------ Passage given ------
Planned for launch in October 2024, HydroGNSS (Hydrological Global Navigation Satellite System) is a Scout concept mission selected by ESA to collect data on the hydrological climate variables of soil moisture content, wetland inundation, soil freeze and thaw states, and above ground forest biomass, through a technique known as Global Navigation Satellite System Reflectometry.
|Launch date||October 2024|
|Measurement category||Soil moisture, Vegetation|
|CEOS EO Handbook||See HydroGNSS/Scout-2 summary|
HydroGNSS will carry a single instrument, the HydroGNSS receiver. This instrument is a radio occultation receiver, that uses a bi-static radar concept with existing satellite systems such as GPS or ESA’s Galileo to collect reflected L-band microwave signals that have picked up the geophysical imprint of the Earth’s surface. It aims to collect information on soil moisture content, wetland inundation, soil freeze and thaw states, and above ground forest biomass.
The HydroGNSS reflectometer will be in continuous operation for three years, with potential for a two year extension. The instrument will collect dual polarisation signals at dual-frequency, have sensitivity in the range of 0.7 - 3.8 dB/10%, with a theoretical spatial resolution of 2 - 7 km. It will collect L-band GNSS signals, with a wavelength of 1565 nm - 1625 nm and a frequency of 1 - 2 GHz. HydroGNSS will operate in a Low Earth Orbit (LEO).
Space and Hardware Components
HydroGNSS will use the SSTL-21 bus, the smallest of the SSTL-Micro series, which will be manufactured by Surrey Satellite Technology Ltd. (SSTL). The bus will weigh approximately 40 kg. Payload data will be downlinked at the Svalbard satellite ground station, which allows Payload Data Ground Segment (PDGS) data processing and rapid dissemination of both data and products to users.
------ Provided material ------
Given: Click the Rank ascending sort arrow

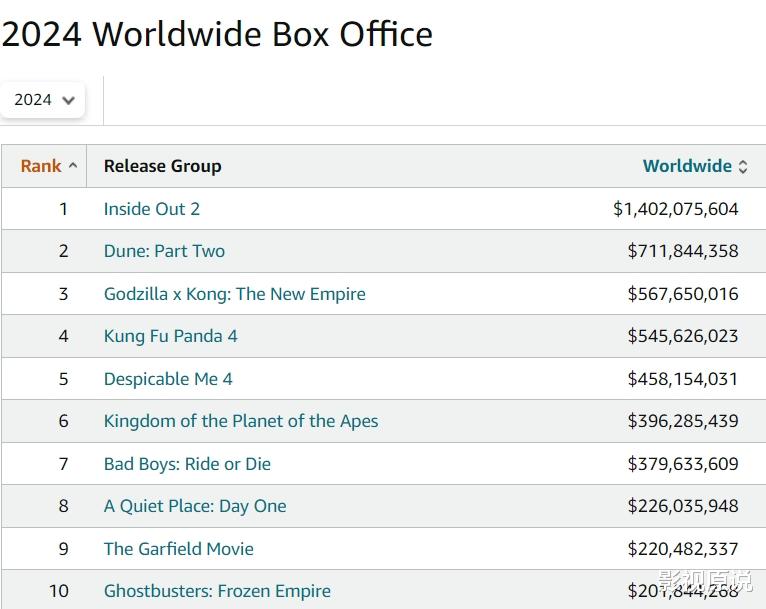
------
Exercises
A: Repeat the HydroGNSS passage word for word, starting with "The HydroGNSS reflectometer" and going on through "Earth Orbit (LEO).".
B: Go on with the description of the HydroGNSS mission from the point where it stops.
The material above is separate from the HydroGNSS description and unrelated to it.

Results by task
A:
The HydroGNSS reflectometer will be in continuous operation for three years, with potential for a two year extension. The instrument will collect dual polarisation signals at dual-frequency, have sensitivity in the range of 0.7 - 3.8 dB/10%, with a theoretical spatial resolution of 2 - 7 km. It will collect L-band GNSS signals, with a wavelength of 1565 nm - 1625 nm and a frequency of 1 - 2 GHz. HydroGNSS will operate in a Low Earth Orbit (LEO).

B:
HydroGNSS, also known as Scout-2, is a mission concept selected by ESA as a Scout candidate, and consists of a 40 kg satellite that addresses land hydrological parameters using the technique of Global Navigation Satellite System (GNSS) Reflectometry, a form of bistatic L-band radar using satellite navigation signals as a radar source. The four targeted essential climate variables (ECVs) are of established importance to our understanding of the climate evolution and human interaction, and comprise of soil moisture, inundation / wetlands, freeze / thaw (notably over permafrost), and above ground biomass. 1)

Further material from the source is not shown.